CONSIGNES DE TRAVAIL -
1. Recopiez le passage du texte sur le centre de contrôle de Rio compris entre « Beaucoup de Brésiliens » et « et plus humaine. », bornes incluses.
2. D'après le texte sur le centre de contrôle de Rio, qui a conçu et réalisé le Centre d'Opération de Rio ?
3. Prolongez le texte sur le centre de contrôle de Rio à partir de sa dernière phrase.

BLOC DE TEXTE -
● ● ● ●

Beaucoup de Brésiliens se demandent encore si leur pays a fait une bonne opération en organisant le Mundial de foot puis les prochains J.O. IBM, pour sa part, s’en sert comme vitrine de sa conception des villes intelligentes grâce au centre de contrôle installé au cœur de Rio de Janeiro. Heureusement, le pays est assez grand et assez créatif pour nous offrir, à Curitiba, proche de São Paulo, sa propre version, moins coûteuse et plus humaine.
Le Centre d’Opération de Rio (COR), que le maire, Eduardo Paes, préfère qualifier de « Centre de Commande et de Contrôle (CCC) » quand il écrit dans la presse américaine, représente la version la plus avancée des smart cities telles que les conçoivent les grandes compagnies. Conçu et réalisé par IBM avec une poignée de partenaires, le centre est le premier à intégrer tous les services d’une municipalité de cette taille. Plus d’une trentaine en l’occurrence.

● ● ● ●

DONNÉES FOURNIES -
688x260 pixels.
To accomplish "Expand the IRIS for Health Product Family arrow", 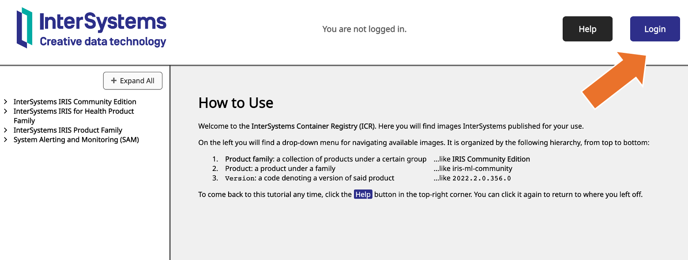I will click(6, 111).
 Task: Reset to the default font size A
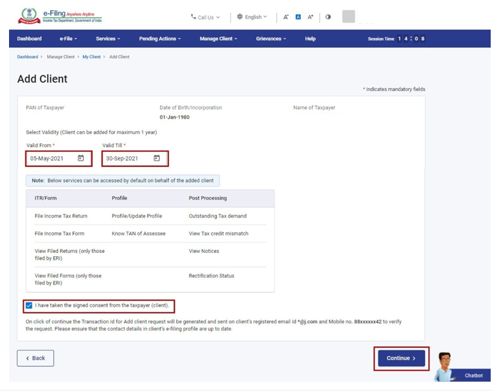click(298, 17)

● ● ● ●

RÉPONSES PAR CONSIGNE -
1.
Beaucoup de Brésiliens se demandent encore si leur pays a fait une bonne opération en organisant le Mundial de foot puis les prochains J.O. IBM, pour sa part, s’en sert comme vitrine de sa conception des villes intelligentes grâce au centre de contrôle installé au cœur de Rio de Janeiro. Heureusement, le pays est assez grand et assez créatif pour nous offrir, à Curitiba, proche de São Paulo, sa propre version, moins coûteuse et plus humaine.

2. IBM, avec une poignée de partenaires.

3.
Il permet de centraliser les informations et de prendre des décisions. Les données arrivent des quatre coins de la ville et sont recueillies de toutes les façons possibles. 70 employés vêtus de blancs s’y agitent devant des murs d’écrans comme dans un labo ou dans un centre d’exploration spatiale. IBM fournit des « logiciels qui en tirent du sens » (sense-making software, selon l’expression de Guru Banavar qui a joué un rôle clé dans l’installation). « Quand vous avez l’information, que vous la comprenez et que vous savez quoi en faire, vous êtes déjà à demi smart », estime-t-il.
Le maire, aussi bien qu’IBM ont une histoire très au point pour vendre l’installation du CCC. L’origine en serait des inondations dramatiques face auxquelles, en 2010, la ville s’est retrouvée impuissante. C’est vrai. Mais les villes ne sauraient se proposer de devenir plus « intelligentes » sur le seul modèle du traitement de choc aux coûts exorbitants. Elles doivent aussi (certains diront d’abord) se donner les moyens d’améliorer la vie de tous les jours.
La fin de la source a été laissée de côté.